_Records for the task_
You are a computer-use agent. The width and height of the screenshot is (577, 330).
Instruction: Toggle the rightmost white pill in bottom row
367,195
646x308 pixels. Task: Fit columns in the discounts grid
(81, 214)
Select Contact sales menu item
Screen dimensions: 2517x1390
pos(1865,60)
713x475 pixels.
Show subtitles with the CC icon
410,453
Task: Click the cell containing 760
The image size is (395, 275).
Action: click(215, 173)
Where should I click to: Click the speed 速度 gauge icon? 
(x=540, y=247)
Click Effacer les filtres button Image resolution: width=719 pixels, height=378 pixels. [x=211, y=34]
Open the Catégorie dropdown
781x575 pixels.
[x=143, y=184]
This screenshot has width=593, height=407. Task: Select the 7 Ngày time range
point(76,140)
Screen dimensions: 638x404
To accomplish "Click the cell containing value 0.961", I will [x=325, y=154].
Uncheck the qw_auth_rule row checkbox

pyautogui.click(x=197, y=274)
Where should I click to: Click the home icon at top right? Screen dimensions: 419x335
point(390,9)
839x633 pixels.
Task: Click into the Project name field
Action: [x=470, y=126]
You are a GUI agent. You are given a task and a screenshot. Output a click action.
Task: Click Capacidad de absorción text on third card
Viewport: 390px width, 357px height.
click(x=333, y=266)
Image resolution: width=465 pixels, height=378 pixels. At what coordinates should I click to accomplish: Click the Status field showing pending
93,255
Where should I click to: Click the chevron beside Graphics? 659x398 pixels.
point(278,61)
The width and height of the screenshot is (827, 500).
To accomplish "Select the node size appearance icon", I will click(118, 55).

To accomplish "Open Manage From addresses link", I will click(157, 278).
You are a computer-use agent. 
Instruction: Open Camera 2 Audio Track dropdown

_Do this_
Please render the rows as a Markdown table with columns Number and Line. Begin at the line that has "The width and height of the screenshot is (827, 500).", stop after the last row, and leave out blank lines.

_Correct answer_
| Number | Line |
|---|---|
| 1 | The width and height of the screenshot is (827, 500). |
| 2 | To accomplish "Select the node size appearance icon", I will click(118, 55). |
| 3 | To accomplish "Open Manage From addresses link", I will click(157, 278). |
| 4 | You are a computer-use agent.  |
| 5 | Instruction: Open Camera 2 Audio Track dropdown |